Posted by on Dec 23, 2013 in Side Dishes | 2 comments


Occasionally, you need something to eat that has a powerful comfort denominator.  Long simmering polenta like American grits has this brilliant buttery creamy potent persuasion.

I had a crazy notion that you only ate polenta in restaurants because the same intimidation parked next to risotto was widespread for home cooks.



What if—what if you were also crazy enough to serve polenta soft style at Christmas Dinner for a crowd  instead of the usual (I meant, loved and adored) potatoes?


--photo courtesy of sf.eater

This recipe and technique created by the late, Judy Rodgers of Zuni Café allows you to prepare polenta two ways—soft  and velvety for now-- and a tender grilled triangle for another day.

Because Judy’s rendition is restaurant- ready, I proceeded to plan our Christmas dinner with soft polenta on the plate with an Italian theme.   The exception is homage to MP’s childhood favorite vegetable dish (another post).









The ingredients and method are quite simple.  A heavy bottomed pan prevents scorching and a balloon whisk is helpful too.

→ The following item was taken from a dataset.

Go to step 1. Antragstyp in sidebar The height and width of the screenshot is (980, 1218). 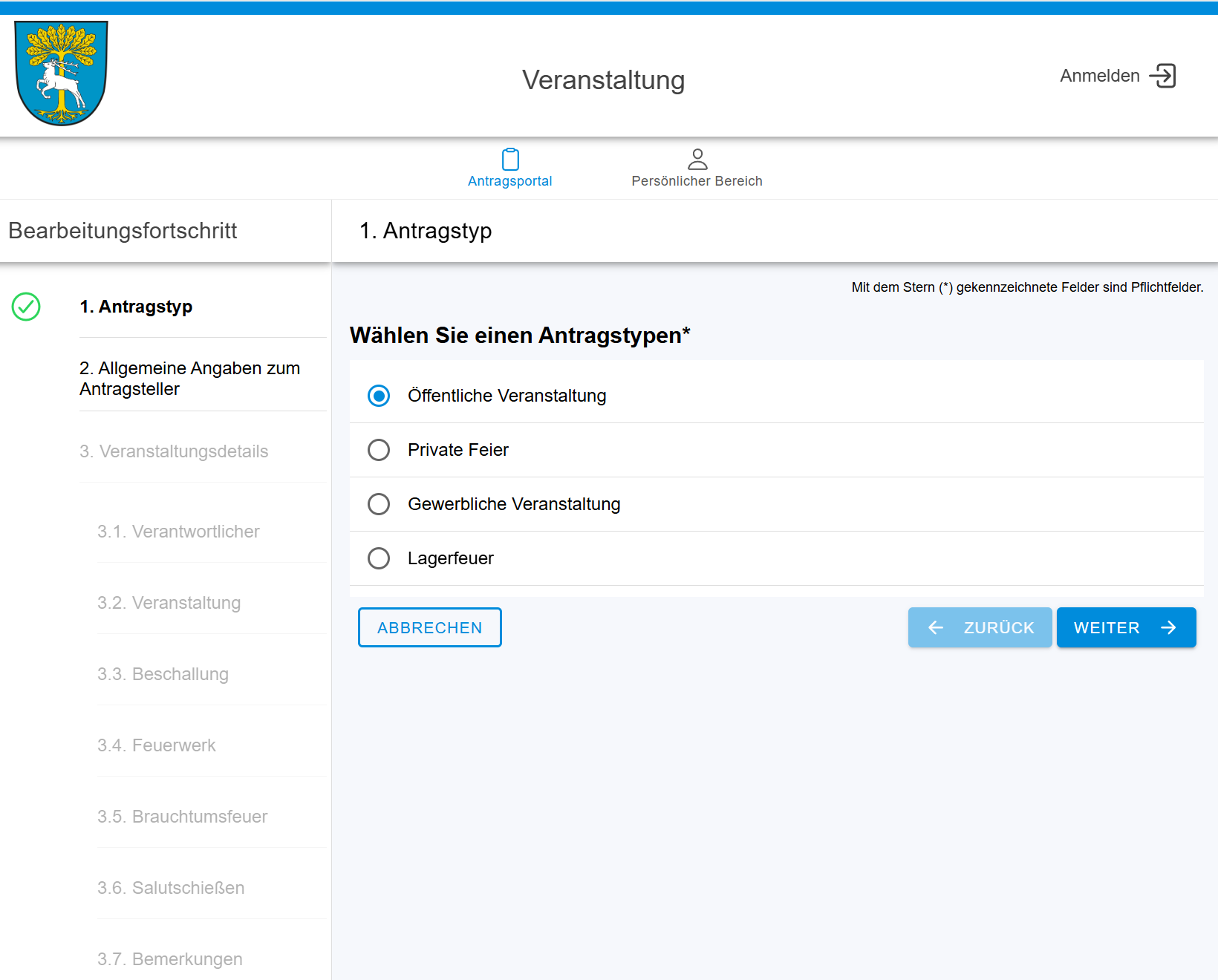(x=136, y=307)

Use a premium coarsely ground polenta, like Bob’s Red Mill. Water, salt, a knob of butter and Parmesan cheese completes the lineup.

Bring the water  and 1 teaspoon Kosher salt to a simmer in a 2-quart saucepan.








Add the polenta in a steady stream all at once.  Use a whisk and stir constantly until the mixture returns to a simmer.

















Reduce the heat until the polenta only bubbles and sputters occasionally, and cook uncovered for an hour, stirring as needed, until thick and fluid.  If the polenta becomes stiff, add a trickle of water.















I moved the polenta into a stainless steel bowl.  Taste.  I added 1 more teaspoon of salt and  2 tablespoons of unsalted butter.








I created a makeshift double boiler.  Cover the polenta with plastic wrap and let it set there over barely simmering water or until serving time. Check the water level now and then.








Grab a spoon and the cheese... let it snow!








The remainder can be  spooned into a dish covered and chilled for another meal.








Reheat or








brown a slice for breakfast,








or grill a wedge with a side of marinara for lunch.


Polenta for a crowd...wish me luck.

Make ahead Polenta


  • 5 cups water
  • 1 cup coarsely ground polenta
  • About 2 tsp. kosher salt, or to taste
  • unsalted butter, to taste
  • Parmigiano-Reggiano, for serving (optional)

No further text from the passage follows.